第7話 微睡むブレイクダウン


 時間がスキップするような感覚だった。


 昼と夜の間、夢と現の間、音と静の間。

 その“間”ばかりを漂って、爽の感覚はだんだんとノイズを拾い始めていた。


 ——キィィィン、と、耳鳴り。

 ノイズ? ノイズじゃない。もっと、旋律のようだった。


 「……ッ、音?」


 校舎裏、コンクリートの壁に背を預けて目を閉じる。

 風の音。鳥の鳴き声。誰かの笑い声。


 そのすべての“隙間”に、弦をはじくような音が響いていた。

 ギュイイィィィイン……パチン。

 

 空気を弾くような、重たい弦のうねり。

 

 それは現実の音ではない。

 ——だが、現実よりも重く、深く、沈んでいた。


「うぅ……やっぱり、聞こえるよね」


 芹那の声。

 彼女もそこにいた。

 だが、芹那は今日、どこか“いつもの芹那”ではなかった。


 声にリバーブがかかっていた。

 現実から一歩ズレたところで響くような、残響/狂の女。


「ねえ、爽。世界がずっと“変拍子”だって思ったことある?」


 唐突な問い。

 でも、それはまるでジャズドラムのフィルインのように、奇妙なタイミングでスッと入ってくる。

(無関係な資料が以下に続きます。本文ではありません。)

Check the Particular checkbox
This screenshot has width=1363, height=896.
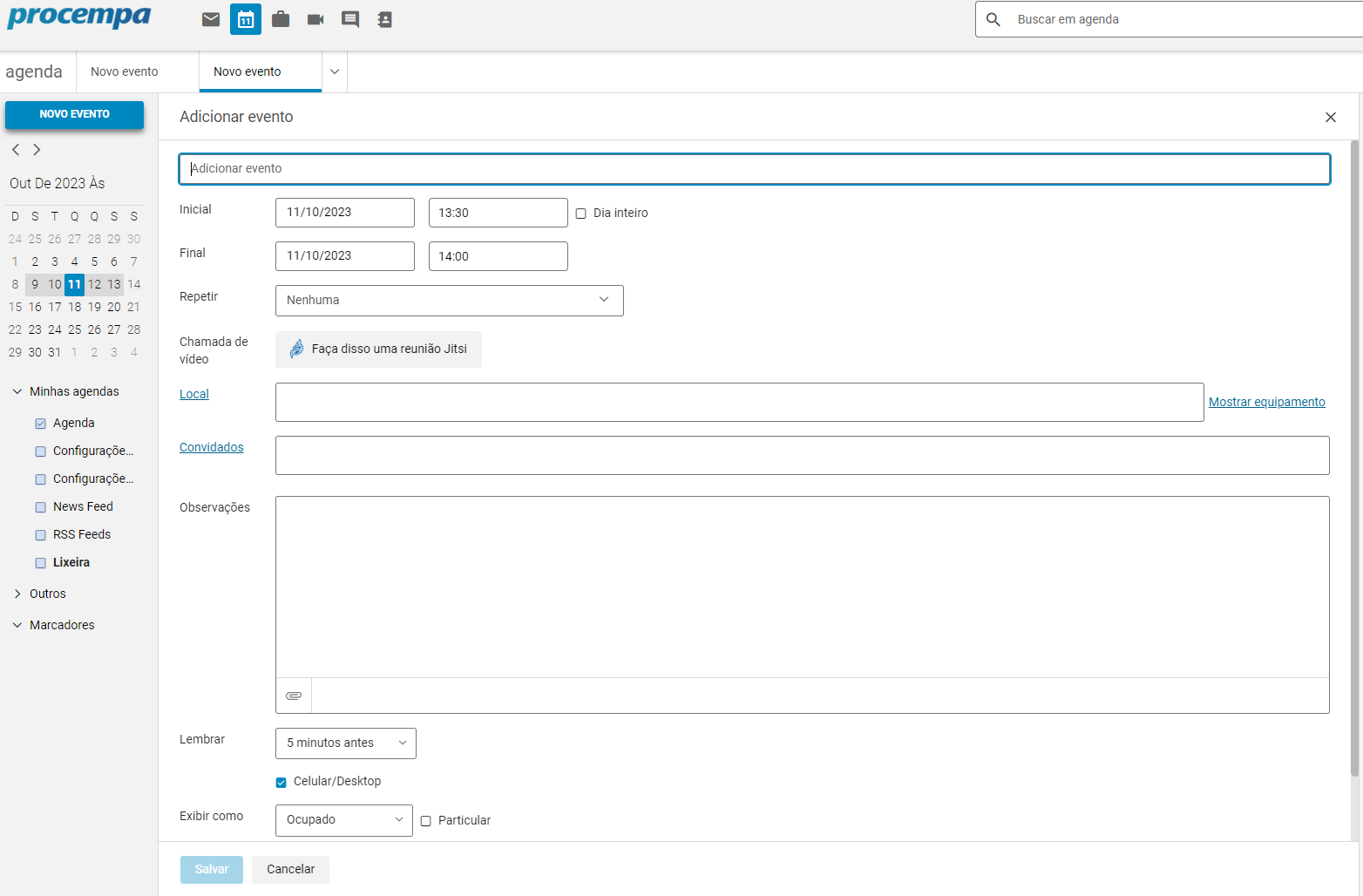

「リズムが……合わない。あたし、ずっとそれに合わせようとしてた。でも、なんかもう無理で」


 彼女の指が宙をなぞる。

 それはギターのスライドのように滑らかで、同時に苦しげなグリッサンドだった。


「でも……ズレたまま、奏でてもいいって思えてきた」


 芹那の目が、今まででいちばん“音楽”だった。

 咲いた音そのもののようで、凄まじく静かだった。


 それはまるで、ブレイクダウン直前の沈黙。


 爽は、頷いた。


 「……壊れてるなら、俺が拾うよ」


 その言葉に、芹那が微かに笑った。

 

 そして、ノイズが止まった。


 けれど、止まった瞬間——背後で何かが“ポン”と弾けた。


 視界の端。

 制服。

 長い黒髪。

 

 ……誰かがいた。

 

 でも、目を向けたときには、そこには誰もいなかった。


 風だけが、スラップベースのように地面を叩いていた。